Les quatre grands panneaux qui sont a la Gemäldegalerie formaient autrefois les faces intérieures et extérieures de deux panneaux mobiles d'un retable monumental d'autel, au centre duquel on pouvait voir une représentation du Calvaire envahi par une grande foule. Le panneau central se trouvait dans l'église Saint-Martin de Bad Orb dans le Spessart ou il fut détruit en 1983 lors d'un incendie. Les faces externes des panneaux latéraux montrent a gauche la Mère de Dieu sur son trône tenant l'Enfant, avec un donateur ecclésiastique et sur la droite la Sainte-Trinité. Dieu le Père est assis sur le trône tenant sur les genoux le cadavre du Fils. La représentation du supplicié montre qu'a travers le sacrifice du Christ Dieu accorde sa grâce aux hommes.
Le Maître de la Passion de Darmstadt était un artiste d'une très grande maîtrise qui savait entremêler la lumière et la couleur et utiliser cette lumière pour donner plus d'intensité aux nuances de couleur les plus douces. Malgré ce réalisme du détail que rehausse la luminosité de la peinture, ses personnages agissent avec beaucoup de douceur, repliés sur eux mêmes et comme en retrait du réel.
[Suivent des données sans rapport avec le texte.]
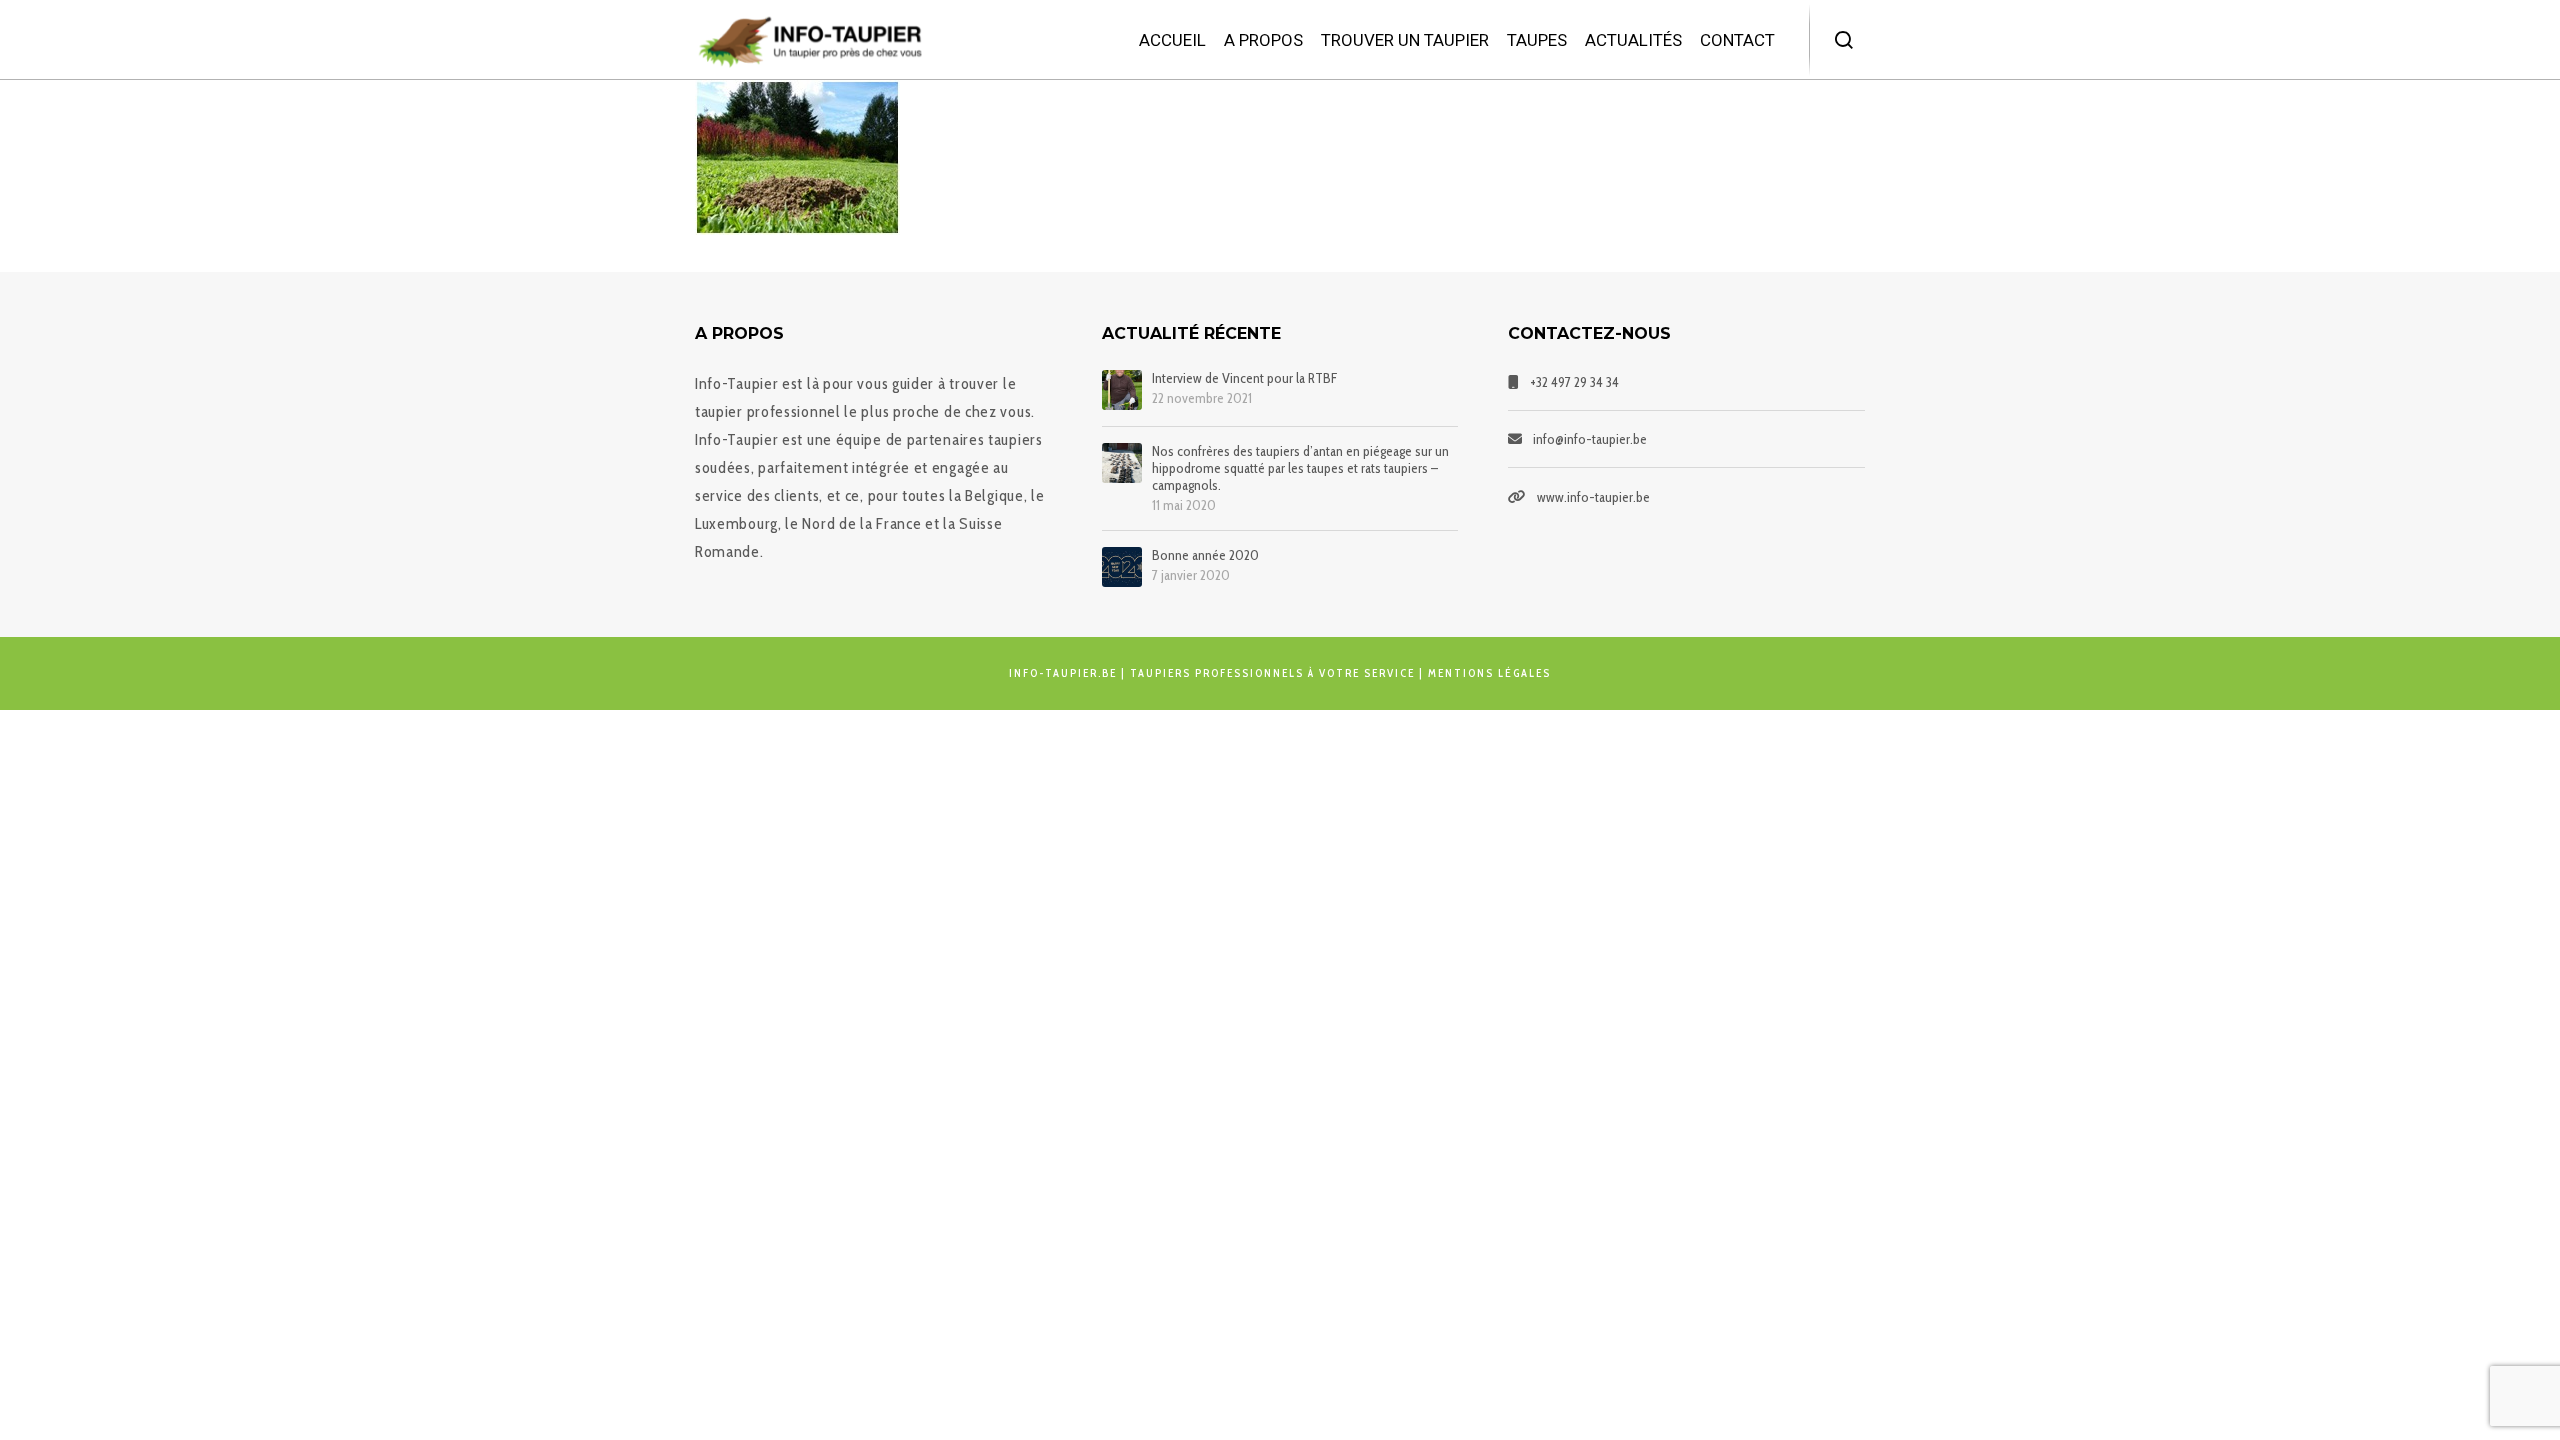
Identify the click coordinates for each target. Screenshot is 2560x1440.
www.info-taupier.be (1593, 497)
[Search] (1844, 40)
Malgré cette retenue, ils sont pleins de vie et de mouvement intérieur : c'est le charme particulier de ces grands grands panneaux d'autel qui nous renseignent si bien sur l'art irremplaçable de ce maître, qui a peut-être été l'un des plus grands coloristes de son temps.
Certains opposent le palais roman (déjà désuet pour l'époque) en ruine dans L'Adoration des Mages, à l'église en construction (de style gothique et peinte en rouge) de La Vénération de la Sainte Croix.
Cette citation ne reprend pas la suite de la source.